» **Extracted material**
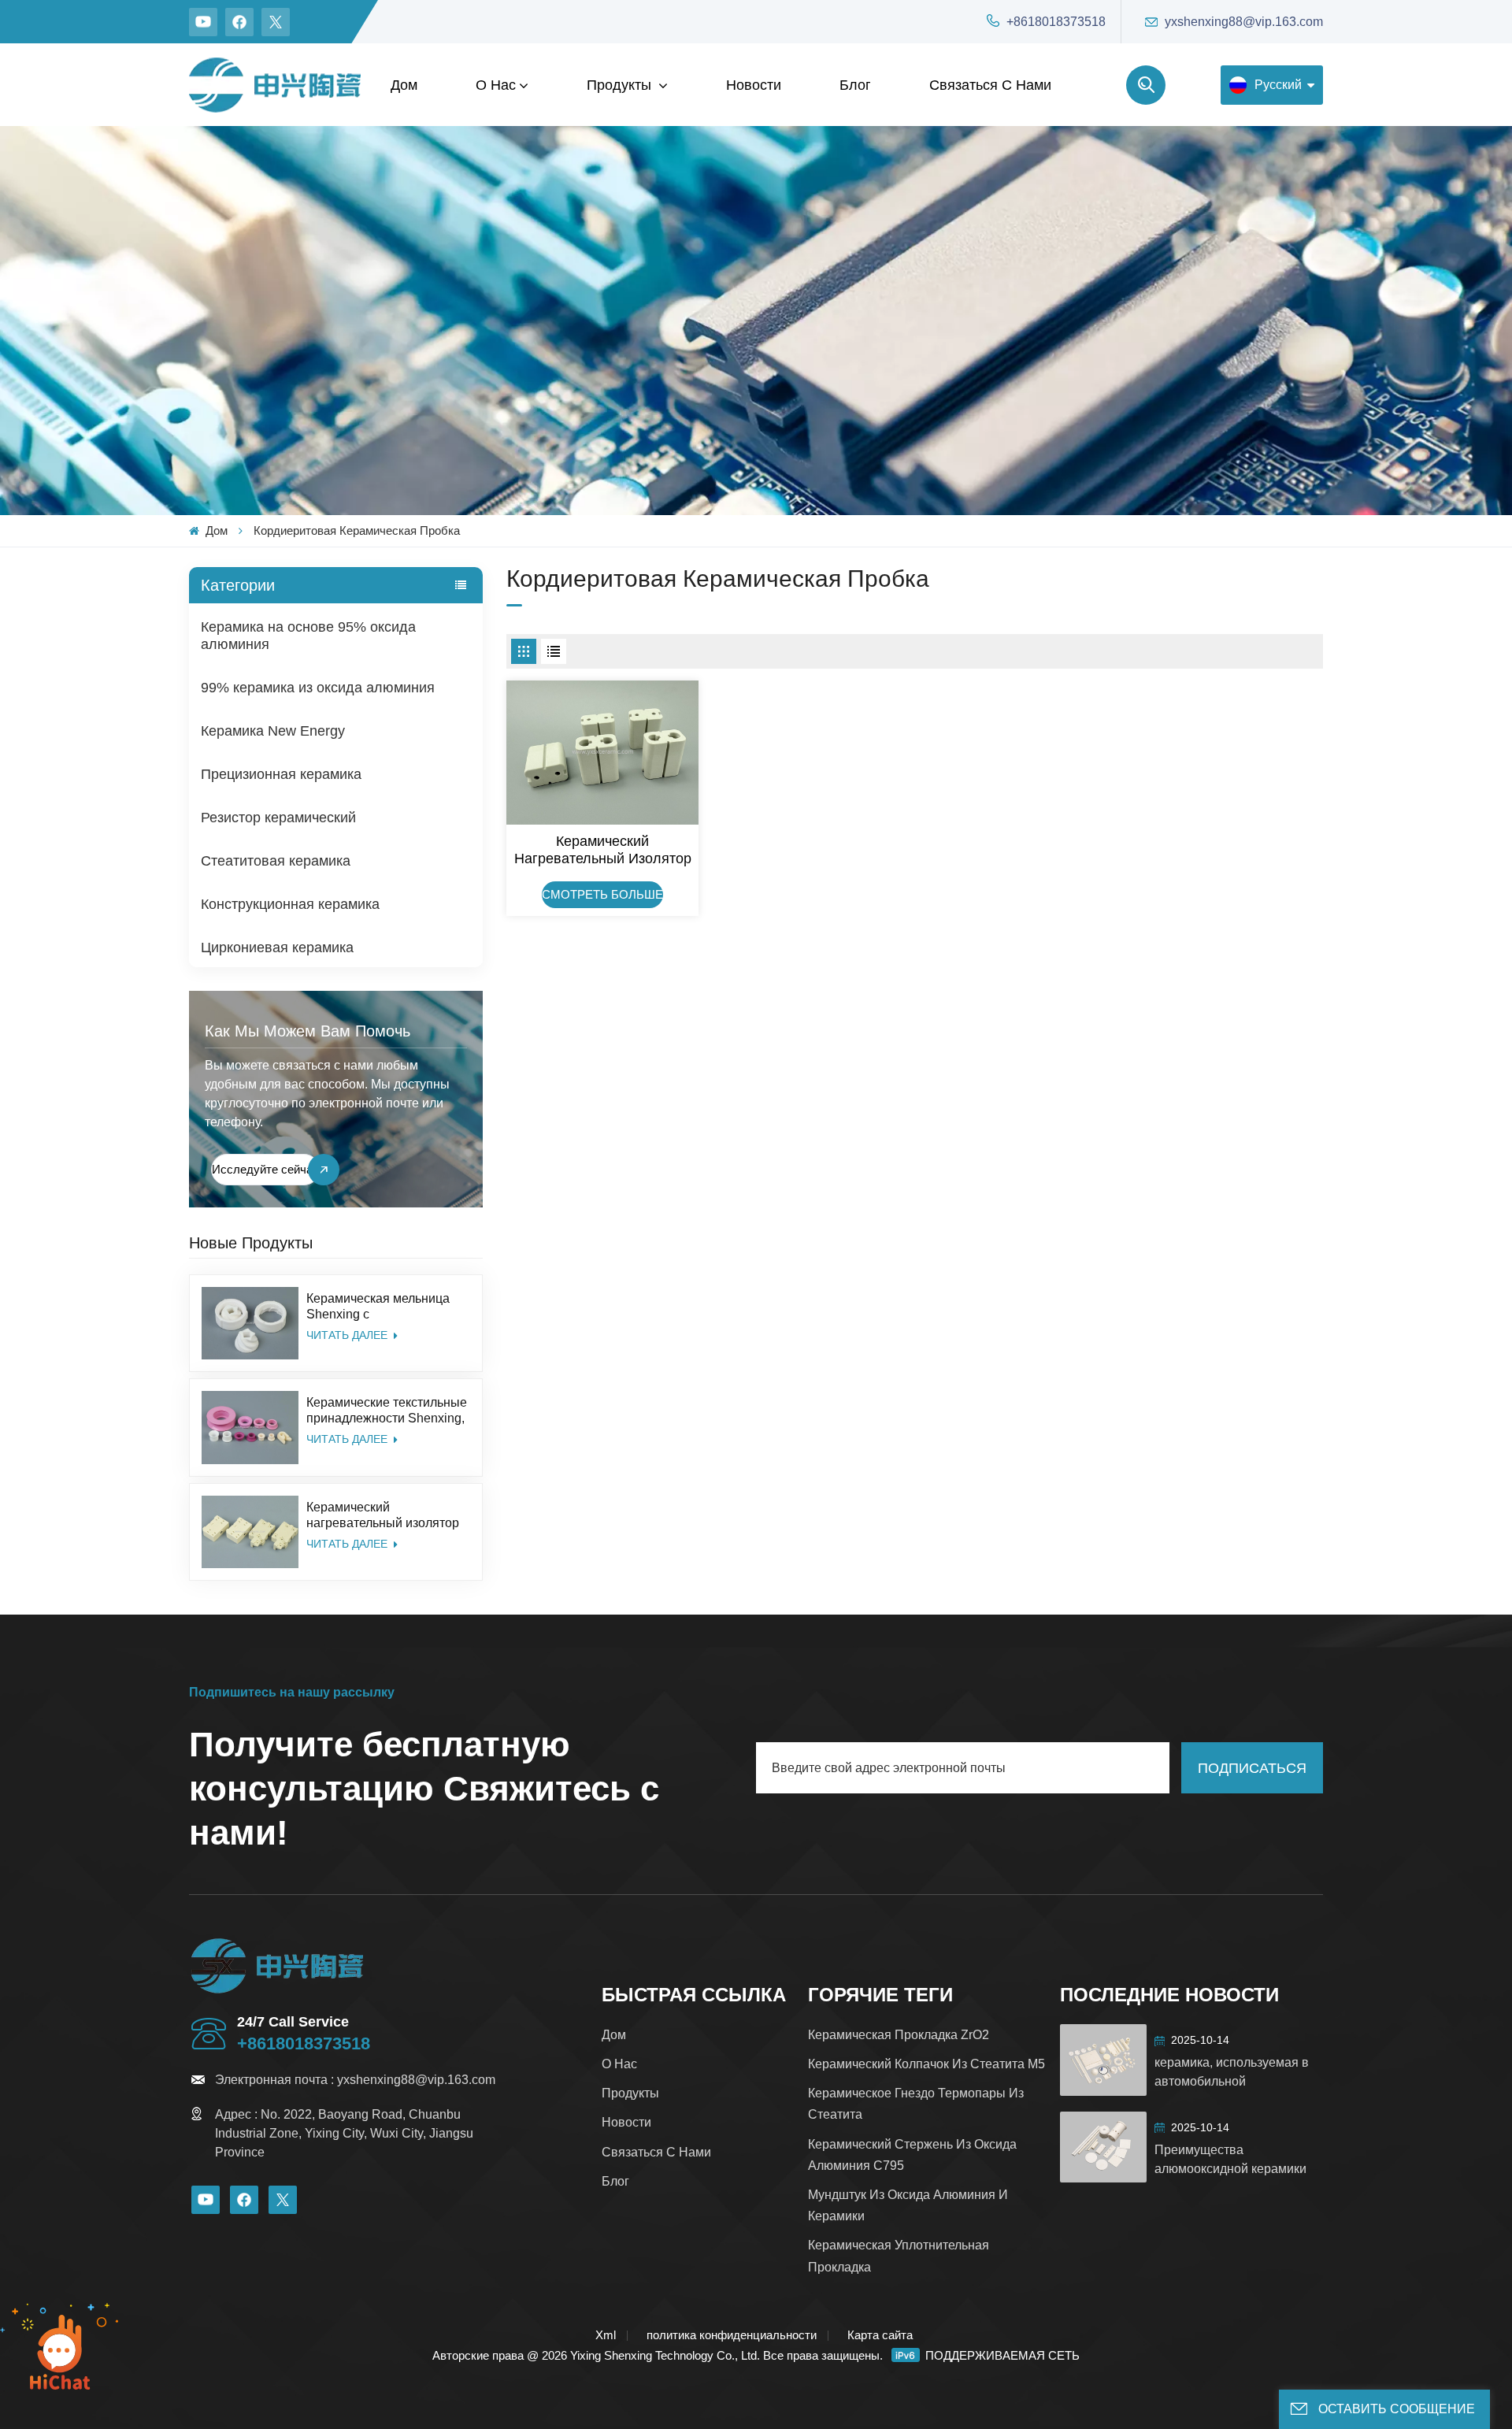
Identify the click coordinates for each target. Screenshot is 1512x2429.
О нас (496, 85)
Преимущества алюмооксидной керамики (1230, 2159)
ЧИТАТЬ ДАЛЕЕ (348, 1335)
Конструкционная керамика (290, 904)
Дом (404, 85)
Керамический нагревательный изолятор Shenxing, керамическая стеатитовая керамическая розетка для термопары (385, 1515)
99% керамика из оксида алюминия (318, 687)
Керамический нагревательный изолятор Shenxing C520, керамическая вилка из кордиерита (602, 850)
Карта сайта (880, 2335)
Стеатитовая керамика (275, 861)
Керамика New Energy (273, 731)
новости (753, 85)
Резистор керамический (278, 817)
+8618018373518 (1056, 21)
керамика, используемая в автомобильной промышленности (1231, 2073)
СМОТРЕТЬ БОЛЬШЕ (602, 894)
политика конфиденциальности (732, 2335)
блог (855, 85)
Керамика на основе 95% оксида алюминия (308, 635)
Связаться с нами (990, 85)
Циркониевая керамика (277, 947)
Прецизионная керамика (281, 774)
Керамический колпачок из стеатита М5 (926, 2064)
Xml (605, 2335)
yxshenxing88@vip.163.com (1244, 21)
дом (614, 2034)
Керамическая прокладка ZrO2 (898, 2034)
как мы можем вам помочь (307, 1031)
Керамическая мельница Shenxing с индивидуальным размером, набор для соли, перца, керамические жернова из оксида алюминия (385, 1307)
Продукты (621, 85)
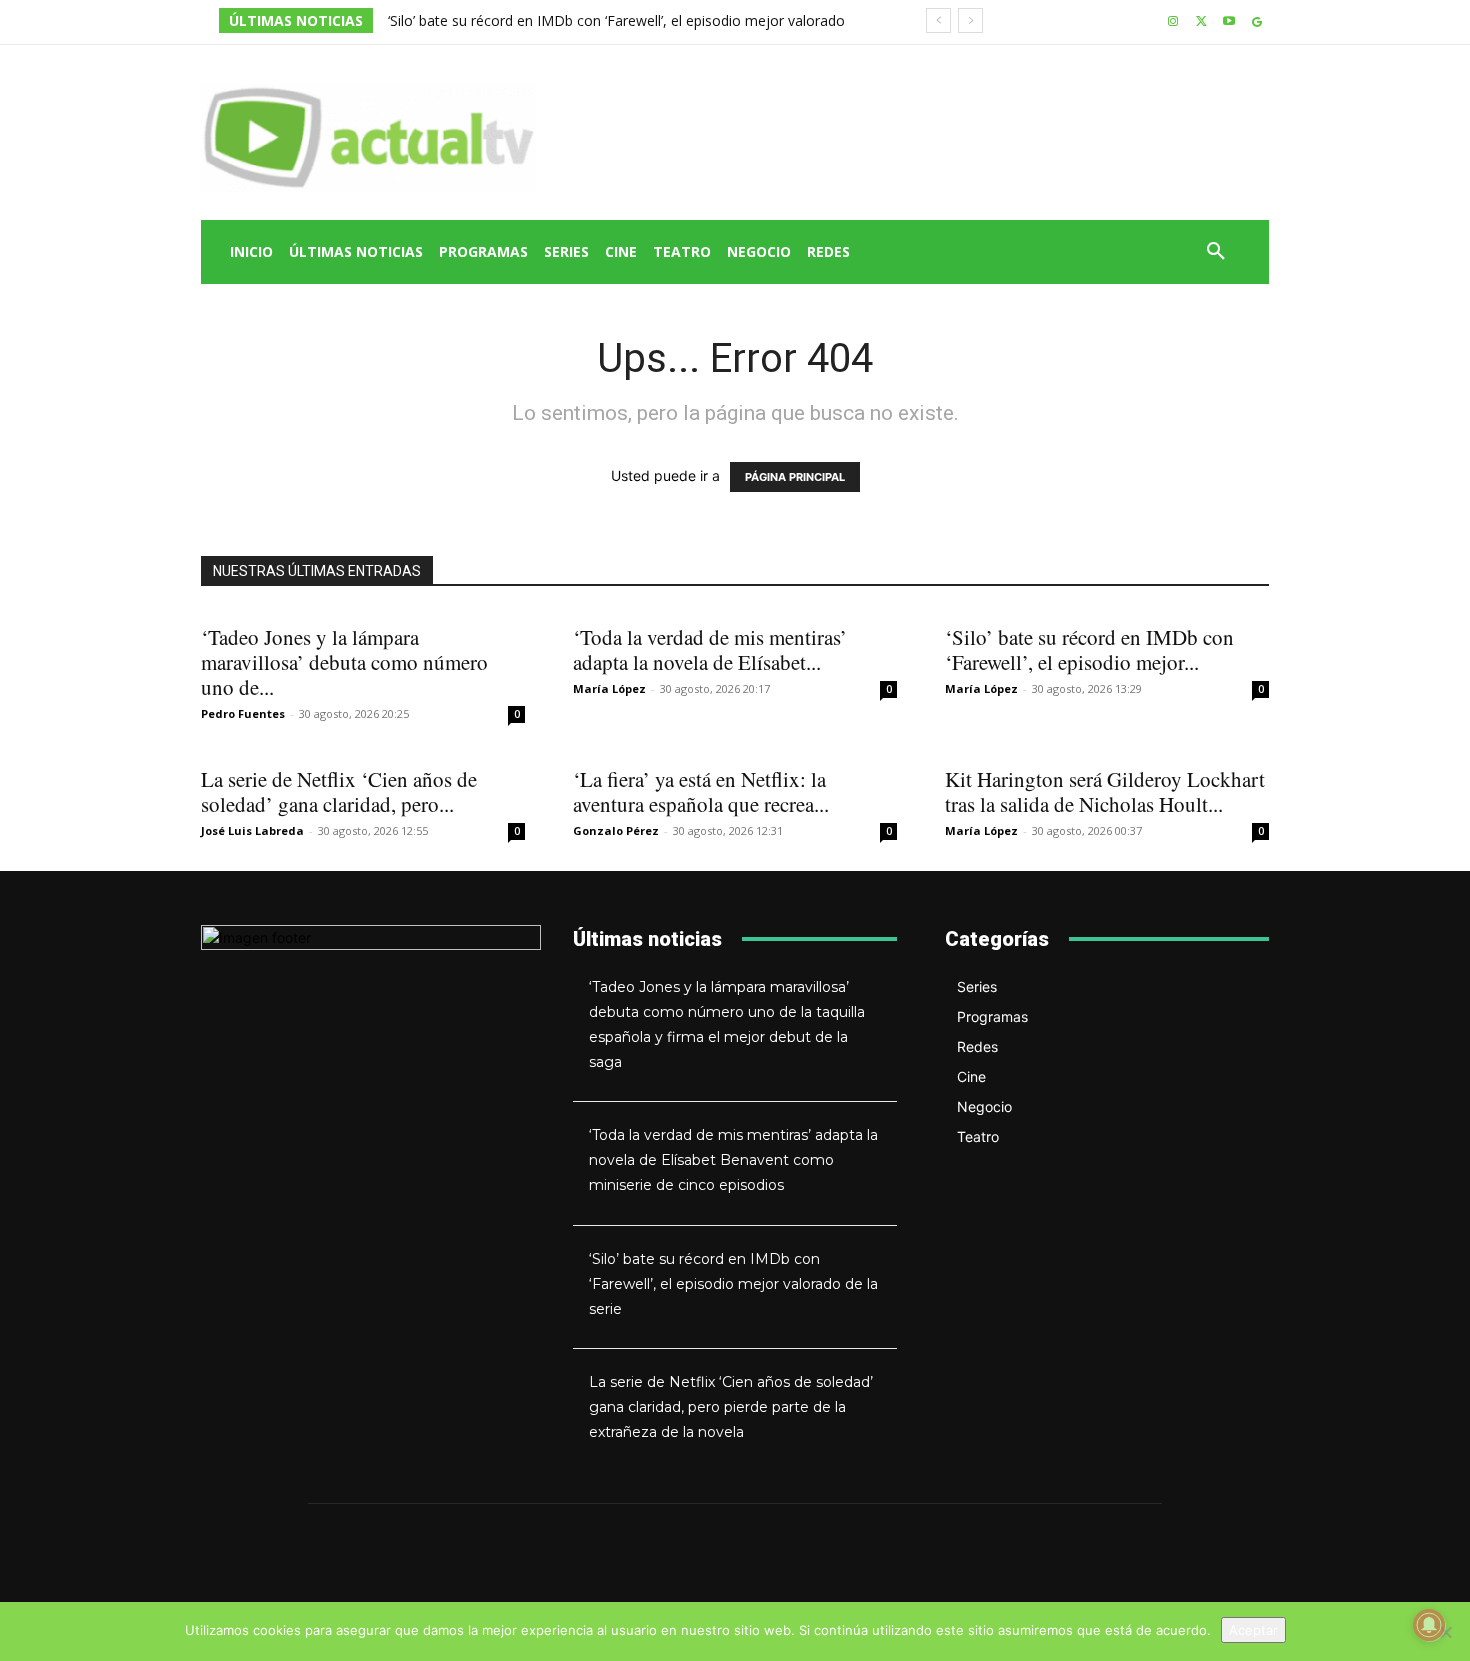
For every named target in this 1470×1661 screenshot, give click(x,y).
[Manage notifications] (1429, 1625)
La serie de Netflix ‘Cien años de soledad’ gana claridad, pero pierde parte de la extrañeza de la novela (731, 1407)
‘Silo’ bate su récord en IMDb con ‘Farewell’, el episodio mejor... (1089, 649)
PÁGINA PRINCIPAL (795, 477)
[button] (1216, 252)
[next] (970, 20)
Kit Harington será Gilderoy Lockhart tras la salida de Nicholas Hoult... (1105, 791)
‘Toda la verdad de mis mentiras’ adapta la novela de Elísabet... (710, 649)
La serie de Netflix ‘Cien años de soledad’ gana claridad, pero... (339, 791)
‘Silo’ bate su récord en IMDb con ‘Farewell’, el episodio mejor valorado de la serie (733, 1284)
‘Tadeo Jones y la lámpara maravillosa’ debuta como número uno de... (344, 662)
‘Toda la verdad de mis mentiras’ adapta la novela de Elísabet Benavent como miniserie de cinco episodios (733, 1160)
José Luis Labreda (252, 830)
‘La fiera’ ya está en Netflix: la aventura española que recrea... (701, 791)
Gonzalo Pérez (616, 830)
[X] (1201, 22)
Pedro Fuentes (243, 713)
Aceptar (1253, 1630)
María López (609, 688)
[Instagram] (1173, 22)
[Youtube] (1228, 22)
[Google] (1256, 22)
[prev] (938, 20)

» **Your task**
Using the data above, which lines fall from the one with "99% керамика из оксида алюминия (318, 687)" through the one with "novela (731, 1407)"? Repeat them exactly, ends included, minus any pictures.

» **Answer to the exercise**
99% керамика из оксида алюминия (318, 687)
Керамический нагревательный изолятор Shenxing C520, керамическая вилка из кордиерита (602, 850)
Карта сайта (880, 2335)
Стеатитовая керамика (275, 861)
Керамика New Energy (273, 731)
новости (753, 85)
Резистор керамический (278, 817)
+8618018373518 (1056, 21)
керамика, используемая в автомобильной промышленности (1231, 2073)
СМОТРЕТЬ БОЛЬШЕ (602, 894)
политика конфиденциальности (732, 2335)
блог (855, 85)
Керамика на основе 95% оксида алюминия (308, 635)
Связаться с нами (990, 85)
Циркониевая керамика (277, 947)
Прецизионная керамика (281, 774)
Керамический колпачок из стеатита М5 (926, 2064)
Xml (605, 2335)
yxshenxing88@vip.163.com (1244, 21)
дом (614, 2034)
Керамическая прокладка ZrO2 (898, 2034)
как мы можем вам помочь (307, 1031)
Керамическая мельница Shenxing с индивидуальным размером, набор для соли, перца, керамические жернова из оксида алюминия (385, 1307)
Продукты (621, 85)
For every named target in this 1470×1661 screenshot, give click(x,y).
[Manage notifications] (1429, 1625)
La serie de Netflix ‘Cien años de soledad’ gana claridad, pero pierde parte de la extrañeza de la novela (731, 1407)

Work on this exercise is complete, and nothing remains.